My little Robin, from her earliest days, has been a quiet poet. She would wake up before Hailey, as a baby, be happily lifted from her crib into my arms, and look out the window for a long while at the sun rising over the mountains. As she has grown, she has continued to show me that she is always watching, taking in her surroundings with a keen eye. I see what catches her attention; it is the beautiful things. A flower blowing in the breeze, a colourful earring dangling from someone's ear, a canopy of trees overhead.
I have been making more efforts to go on adventures with the girls one-on-one. This past weekend, I brought Robin out on a rainy morning for a donut at Timmie's and a tour of the biology department's greenhouse at Carleton U, which was hosting a tropical butterfly exhibit. It was free, not too busy when we arrived, and fulfilled its advertised promises of colourful butterflies landing all around us. I was so happy that I could bring my little Robin to such a beautiful, engaging activity.
Of all my girls, I knew she would like it the best, so we went just us two.

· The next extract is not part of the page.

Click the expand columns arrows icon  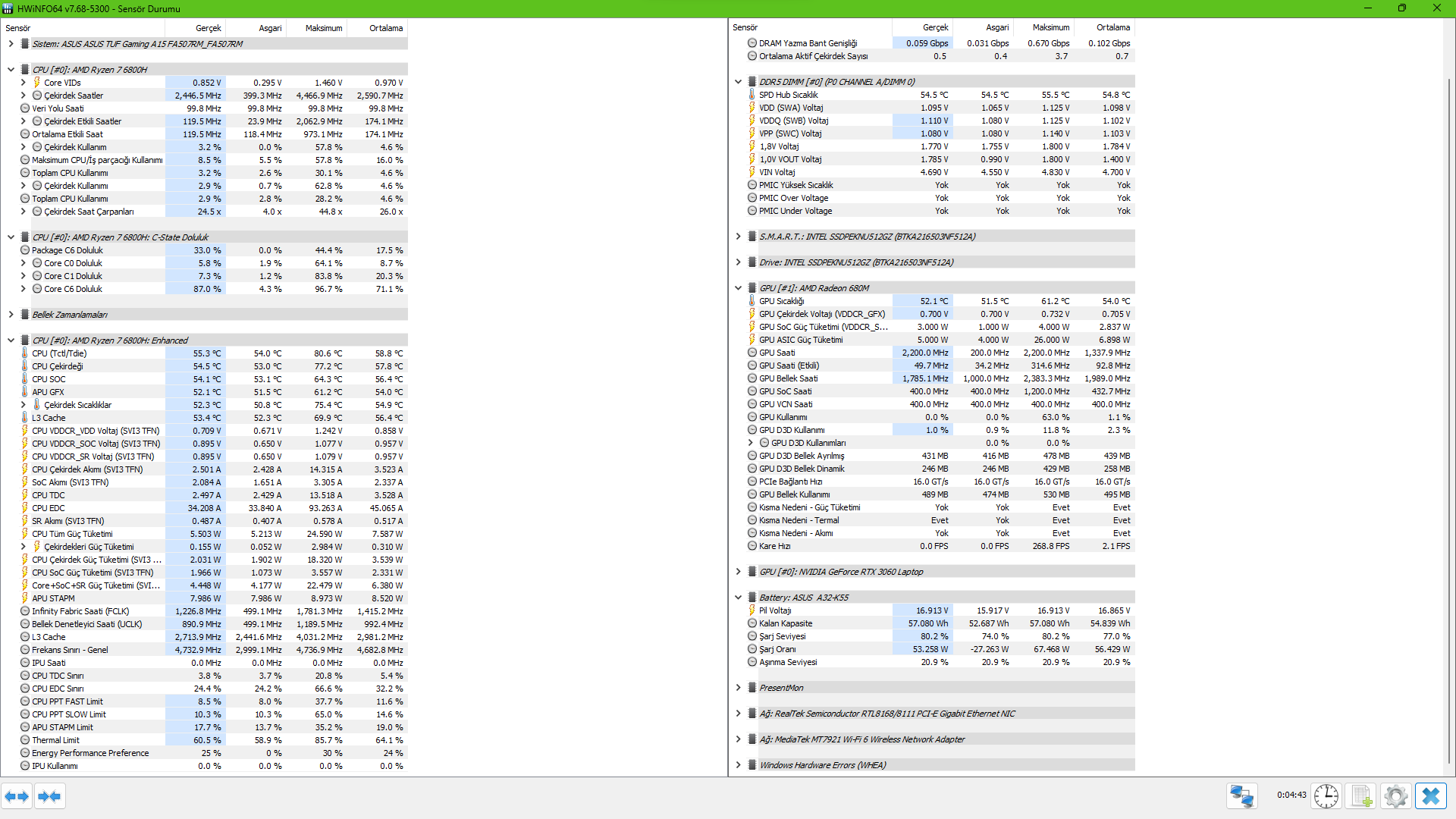17,795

She tried holding an orange quarter with a butterfly perched on top, but she quickly grew nervous and dropped it. She told me she preferred to look and not touch, so that's what we did.

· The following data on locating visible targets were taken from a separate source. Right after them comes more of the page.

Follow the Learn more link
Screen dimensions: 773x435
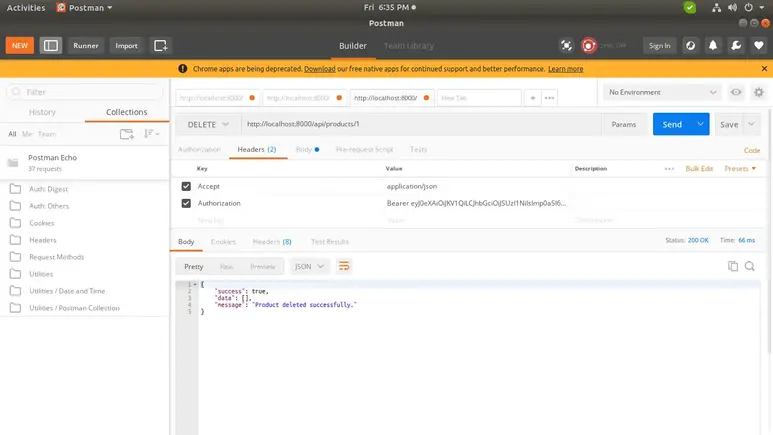pyautogui.click(x=565, y=69)
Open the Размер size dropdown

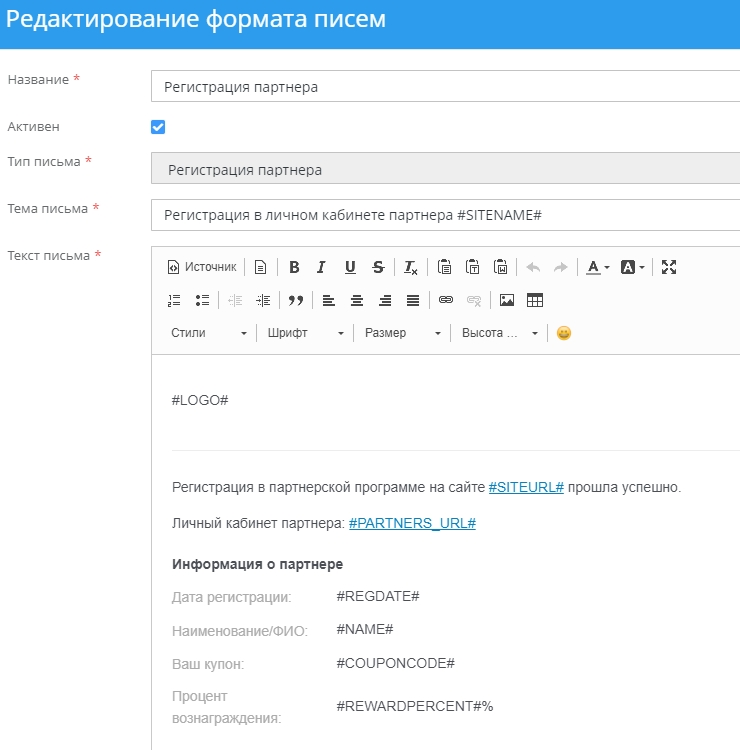[x=402, y=333]
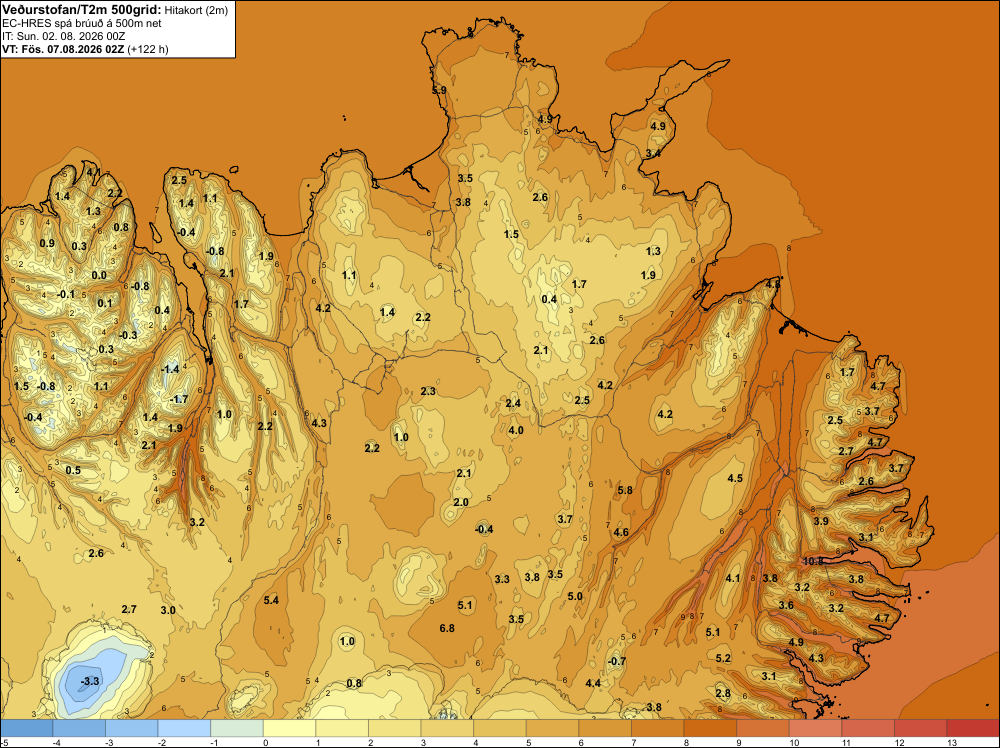Click the light blue -2 to -1 legend swatch

pyautogui.click(x=184, y=728)
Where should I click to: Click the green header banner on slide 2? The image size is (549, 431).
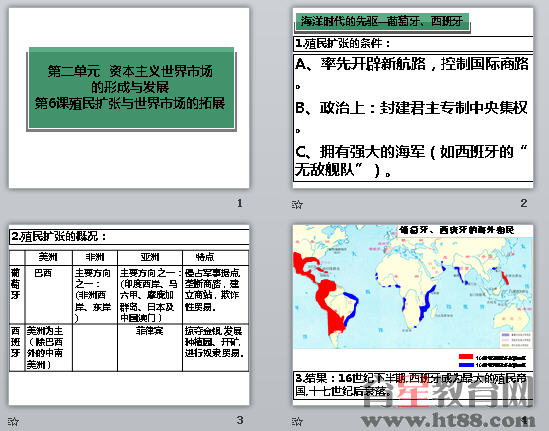pyautogui.click(x=382, y=22)
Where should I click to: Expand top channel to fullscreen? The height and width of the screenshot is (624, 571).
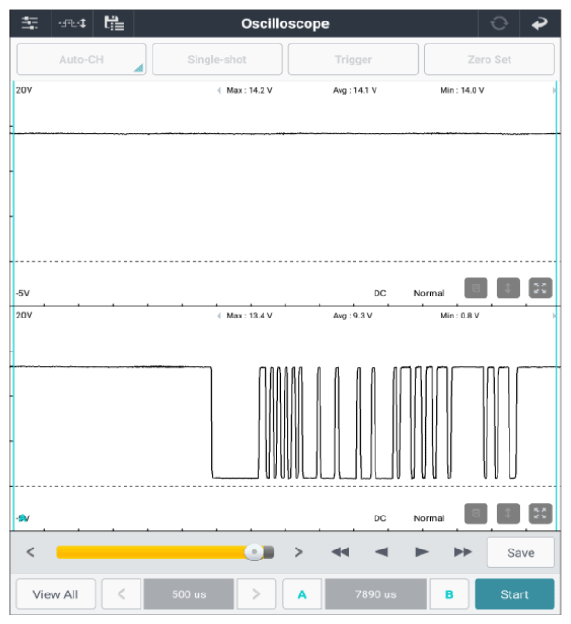coord(540,288)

We acted as though we were the only two there. I hoisted her up in my arms to get a better view, and together we watched colourful butterflies flutter and land all around us. I watched her delicate hand extend to point out a butterfly quietly eating flower nectar, and met her gaze when she looked at me with amazement. It was a moment I hope I never forget.
We didn't talk a lot, and I knew she wouldn't want to. It wasn't a morning to quiz her, or encourage her to work on her speech. We observed, we found beauty, we shared looks of wonder. We turned our heads up to see the busy cloud of fluttering wings darting around the ceiling, captivated by the flashes of colour.

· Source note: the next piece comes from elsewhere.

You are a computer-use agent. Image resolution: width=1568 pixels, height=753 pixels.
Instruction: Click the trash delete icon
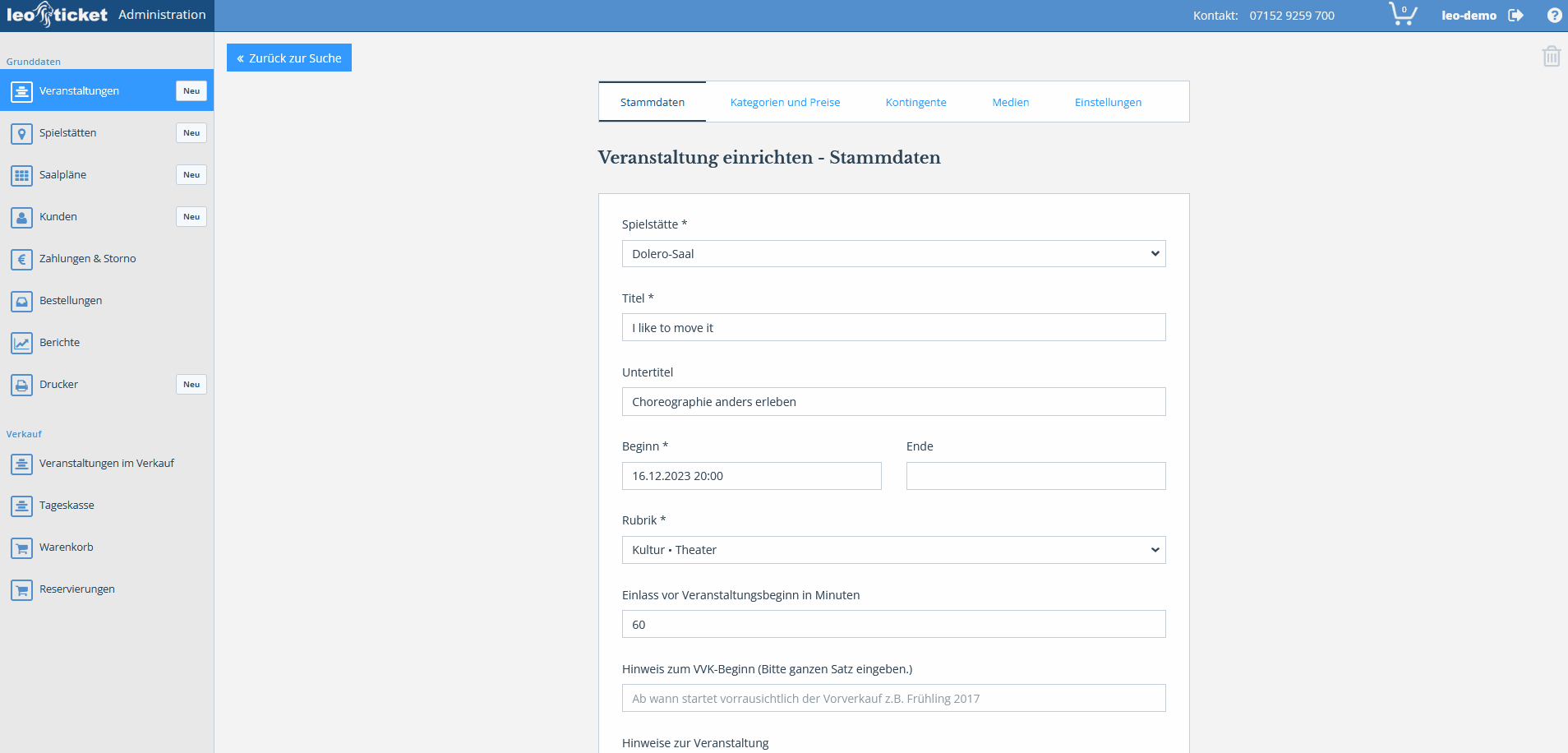coord(1551,56)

A butterfly was passed onto my hands, so I squatted down to bring it close to her. She stepped back, hesitant in case is flew anywhere near her face, but stood close enough to see its antennae, its legs, its slowly opening and closing wings. For a moment, I saw the essence of childlike wonder erupt over her face, evidenced by her shy smile.
It was only a morning, but without anyone else to detract from our moments together, I felt like I learned so much about my younger twin girl. My hope was that she would feel special, attended to, and worthy of my undivided attention. I think she did, as much as I can gather from her limited speech. What I know for sure is that I have a very deep soul in my Robin, and I am the lucky one for being chosen to mother her beautiful little spirit.